1884 publizierte der englische Lehrer und Theologe Edwin A. Abbott mit seiner Novelle Flatland eine allegorische Satire auf den Dogmatismus, deren Protagonisten geometrische Formen sind. Der Erzähler, ein in der zweidimen-sionalen Welt Flatland lebendes Quadrat, berichtet von seinem Aufenthalt in der dreidimensionalen Welt Spaceland. Nach der Rückkehr in seine flache Heimat gelingt es ihm nicht, seine Mitbürger von der Existenz einer dritten Dimension zu überzeugen, da diese schlicht undenkbar scheint und unsichtbar bleibt. Das Quadrat wird zum Ketzer erklärt und eingekerkert. So berichtet es aus dem Gefängnis von seiner Entdeckung und seinem unglücklichen Schicksal.

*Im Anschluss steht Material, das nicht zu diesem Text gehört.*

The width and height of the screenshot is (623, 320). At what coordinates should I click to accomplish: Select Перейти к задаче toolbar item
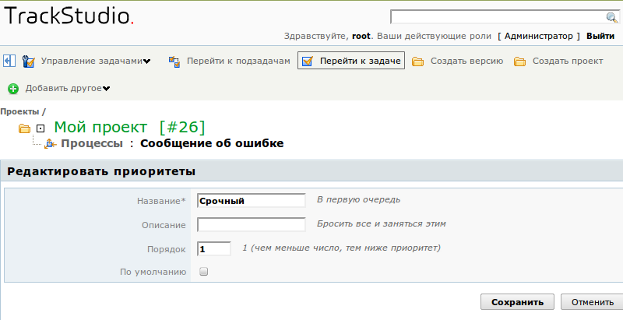click(x=351, y=61)
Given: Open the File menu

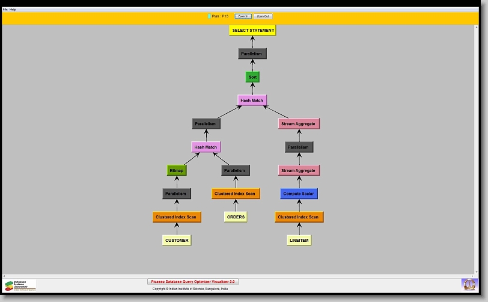Looking at the screenshot, I should [x=5, y=10].
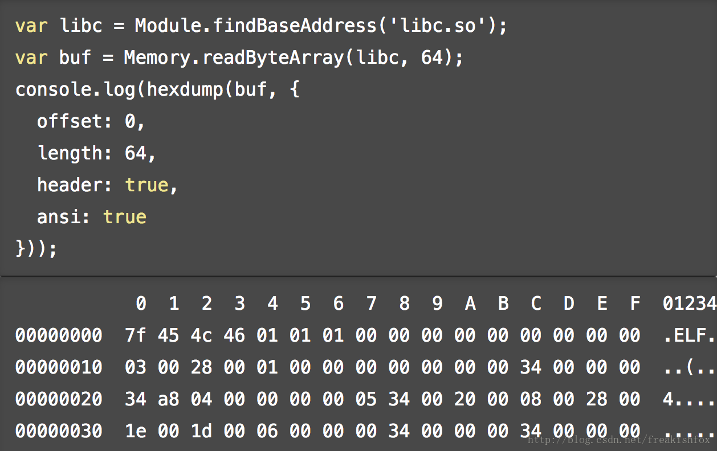Click the Memory.readByteArray call
The height and width of the screenshot is (451, 717).
coord(234,58)
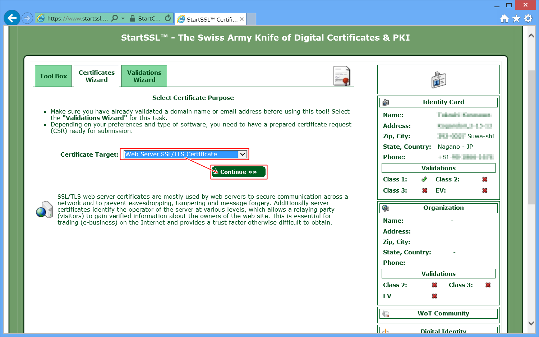Open Favorites star icon

[x=516, y=19]
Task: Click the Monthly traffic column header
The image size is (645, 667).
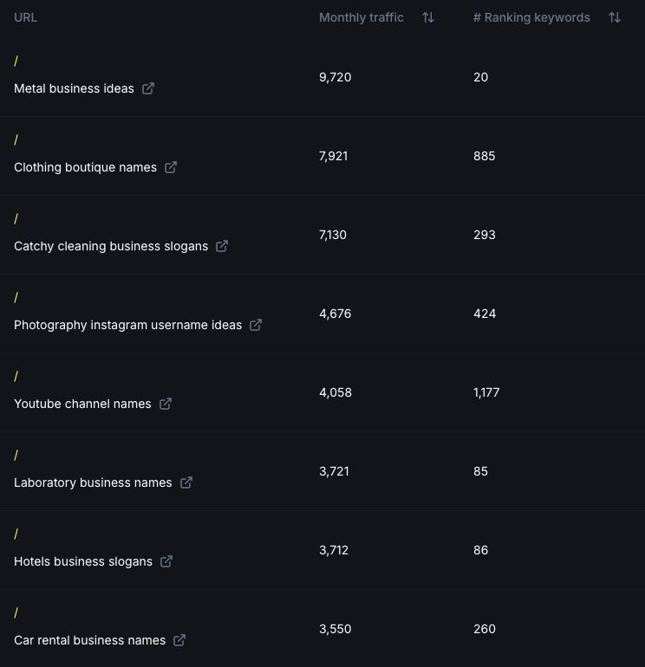Action: click(x=361, y=17)
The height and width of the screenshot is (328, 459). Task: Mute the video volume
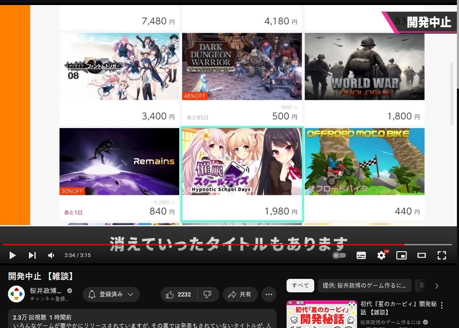(51, 255)
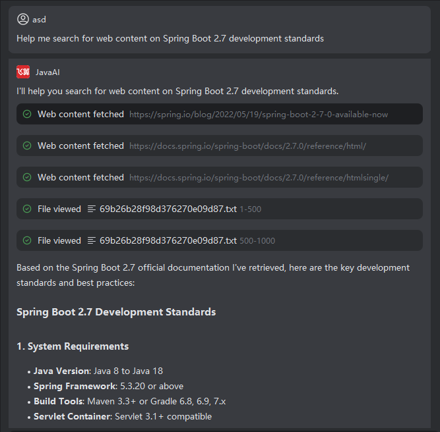The height and width of the screenshot is (432, 440).
Task: Open the docs.spring.io reference/htmlsingle/ URL
Action: point(259,178)
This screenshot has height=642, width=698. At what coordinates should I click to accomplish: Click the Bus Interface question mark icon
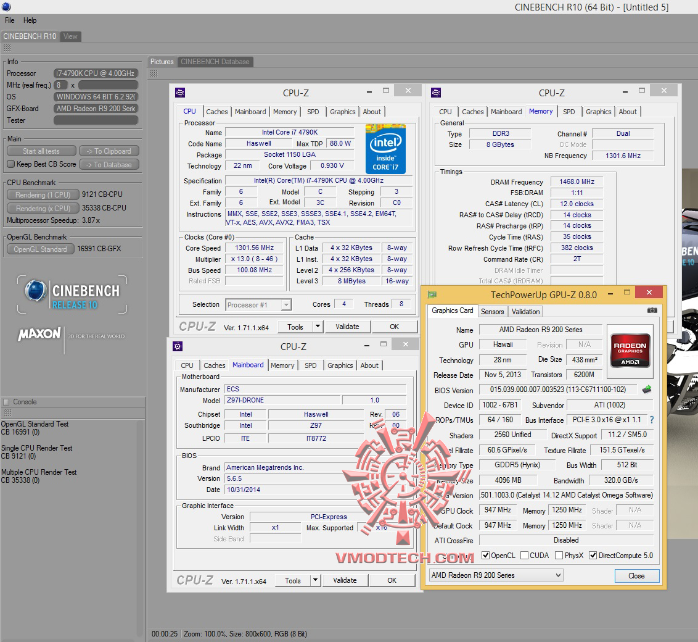pos(651,420)
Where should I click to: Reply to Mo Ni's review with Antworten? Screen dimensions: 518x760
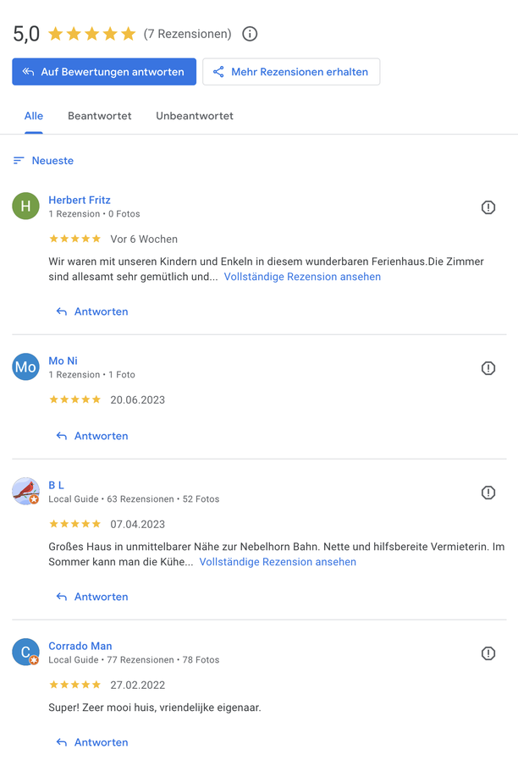(92, 436)
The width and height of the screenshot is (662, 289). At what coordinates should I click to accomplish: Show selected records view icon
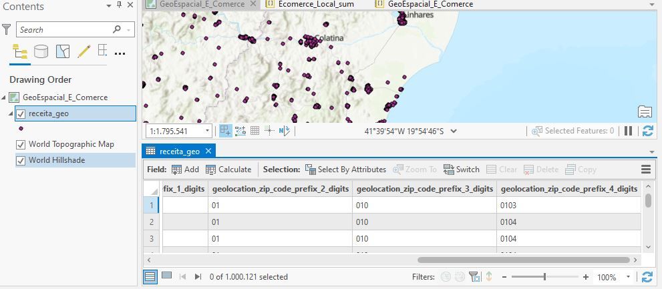click(167, 276)
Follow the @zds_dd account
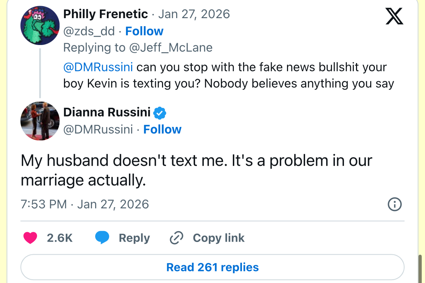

Nachdem der erste Teil der Ausstellung 2016 im MRAC Occitanie/Pyrénées- Méditerranée im südfranzösischen Sérignan präsentiert wurde, versammelt Flatland / Narrative Abstraktionen #2 im Mudam Arbeiten von rund 20 zeitgenössischen Künstlern und Künstlerinnen, die Abbots Werk gleich in doppelter Hinsicht verbunden sind. Zum einen konstruieren sie Geschichten aus abstrakten Formen, zum anderen könnte man sie, da in ihren Werken die Begriffe „Abstraktion“ und „Narration“ zusammenfinden, aus einer bestimmten kunstgeschichtlichen Perspektive als Häretiker bezeichnen. Tatsächlich ist der Begriff der Abstraktion untrennbar mit der künstlerischen Moderne verbunden, und Abstraktion bedeutete in den bildenden Künsten damals vor allem eine Abkehr von Narration und Symbolik. Die Kombination von „Abstraktion” und „Narration” könnte man leicht als Widerspruch in sich bezeichnen, als unmöglich. Angesichts vieler Werke der Gegenwartskunst erscheint diese Position jedoch heute nicht mehr haltbar.

Weiterhin will die Ausstellung einer der originellsten und paradoxesten Kunstströmungen, die an der Rückkehr der Narration in die zeitgenössische Kunst teilhaben, Sichtbarkeit verschaffen. Die im Rahmen von Flatland / Narrative Abstraktionen #2 präsentierten Werke weisen Bezüge auf Sphären innerhalb wie außerhalb der Kunst auf und konterkarieren die Autonomie einer künstlerischen Sprache, die im Kontext historischer Abstraktionen behauptet wird. Sie erscheinen wie stumme Erzählungen, die auf ihre Aktivierung durch den Betrachter warten. Entlang der Arbeiten von Künstlern und Künstlerinnen aus Europa und den USA skizziert Flatland / Narrative Abstraktionen #2 die Grundzüge einer einzigartigen Strömung und macht gleichzeitig deutlich, wie unterschiedlich ihre diversen Ausprägungen und Fragestellungen sind.